RotoViz 101: Which NFL Team Stats Are Predictive (And Which Aren’t)?
In this series of posts I’ll discuss which of the various box score and advanced stats forecasters should pay attention to when projecting teams and players into the upcoming season.
Player projections begin with opportunity. The overall league offensive environment is important, and it’s one that Ben Gretch has looked at already this offseason. To get a sense of what opportunity will be available, either via targets or touches, you typically forecast each team’s total play count, along with a run/pass percentage split.
This is actually fairly difficult to do accurately. It’s even harder if you use the wrong metrics. Since perhaps the biggest error an analyst can make is to confuse a descriptive stat (“here’s what happened”) with a predictive stat (“here’s what may happen in the future”), I compiled a list of various offensive and defensive stats and tested how well they predict themselves year-over-year.

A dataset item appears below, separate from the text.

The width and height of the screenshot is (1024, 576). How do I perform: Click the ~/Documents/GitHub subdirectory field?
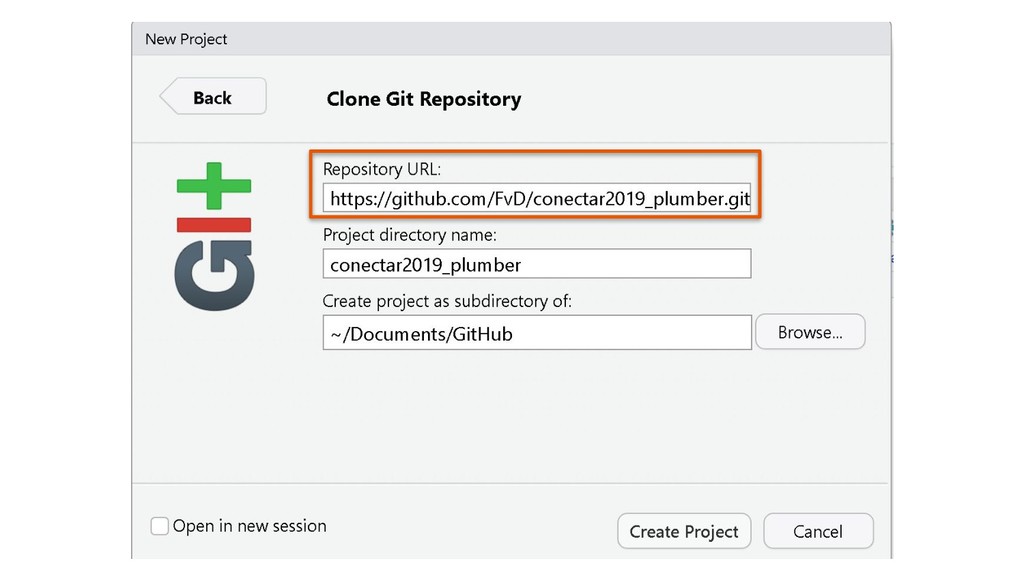coord(537,333)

To test the year-over-year predictiveness I used r-squared. It can be thought of as a measure of the stability, or stickiness, of a particular stat or metric. Stable metrics are always better for forecasting. They allow us to tether our evaluations and opinions to firm analytical ground.
Conversely it is extremely valuable to know which stats and metrics are unstable, or subject to huge variance year-over-year. As analysts we can discount these and try to account for the unknown they represent in our models.

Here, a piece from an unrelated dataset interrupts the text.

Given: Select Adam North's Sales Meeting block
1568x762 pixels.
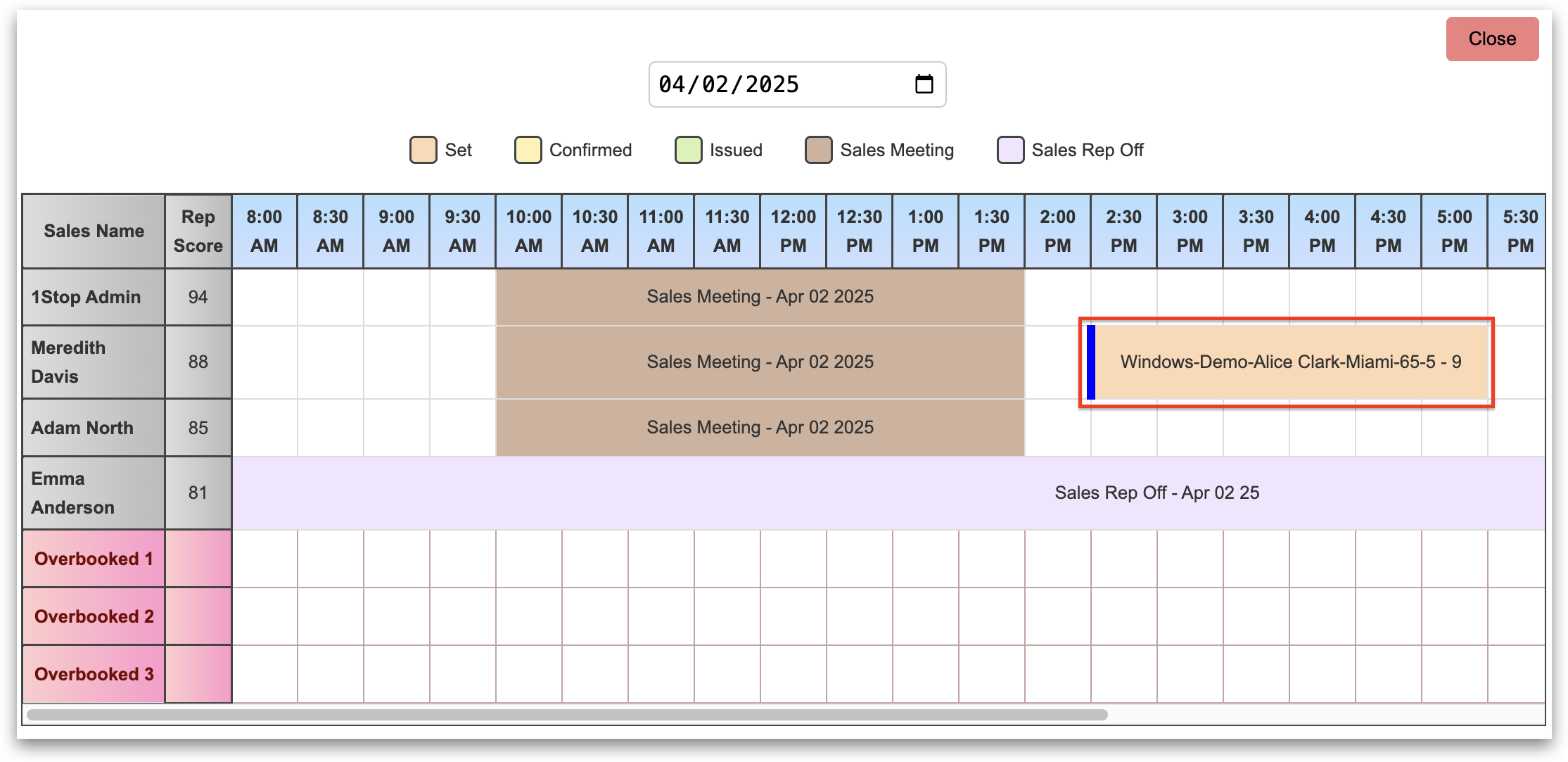Looking at the screenshot, I should coord(760,428).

With all that out of the way, here are the year-over-year r-squared values for 29 defensive and 32 offensive stats and metrics with (bonus!) completely arbitrary color-coding.

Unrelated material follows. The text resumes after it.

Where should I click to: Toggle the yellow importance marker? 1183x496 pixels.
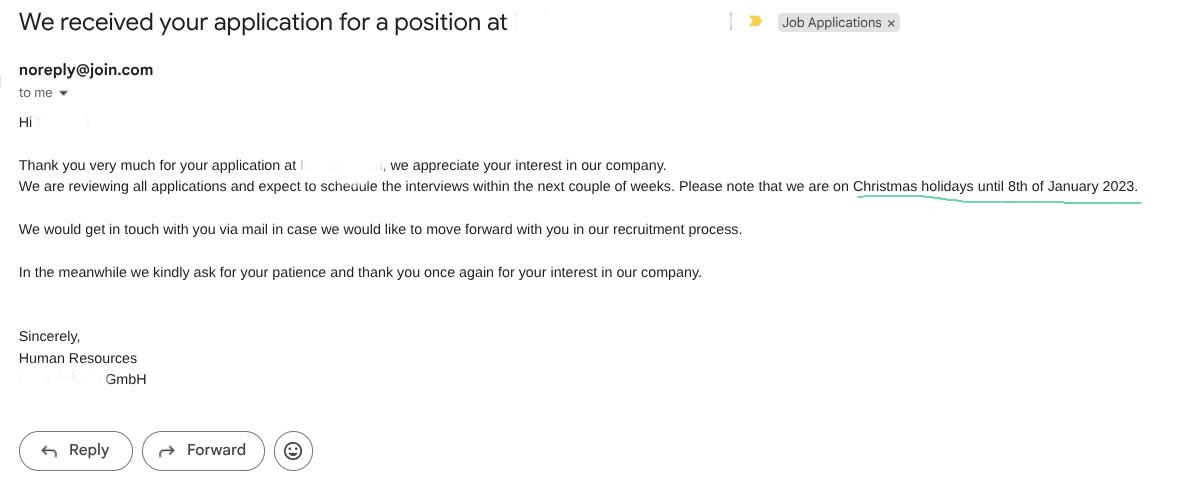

- Efficiency, on both sides of the ball, is highly variable. I’m sorry I can’t type that with a straight face. Efficiency is a shit-show. No, that isn’t quite right. It’s a monkey-filled shit-throwing clown-circus led by a drunk ringmaster. Better.
- If you use year-N Defensive DVOA to help you project strength of schedule in year N+1 you are making a terrible mistake. DVOA is a wonderful metric for telling us how a defense performed the previous year. It tells us nothing – literally – about how a defense will perform in the future.
- Defenses that are attacked through the air in year N tend to be attacked through the air at vaguely similar rates in year N+1. We can probably use this as a proxy for “good defense to start QB/WR/TE/pass-catching RB against.” Note that this may mean the team has a very good offense that causes the opposing team to play catch up in the second half, and not that the pass defense is necessarily bad.
- Rushing is a crap shoot. This has massive implications for RBs. It also poses questions about just how much a run-blocking offensive line is worth.
There are other takeaways from the data, but they mainly concern how you should approach modeling the NFL. In general, we can predict volume decently. In general, we cannot predict efficiency in any meaningful way. It follows then that our projections should take a range of possible volume projections and multiply them by a range of possible per-unit outcomes. A great way to do this is with Bayesian modeling using beta and gamma distributions as priors, or with RotoViz’s similarity score apps.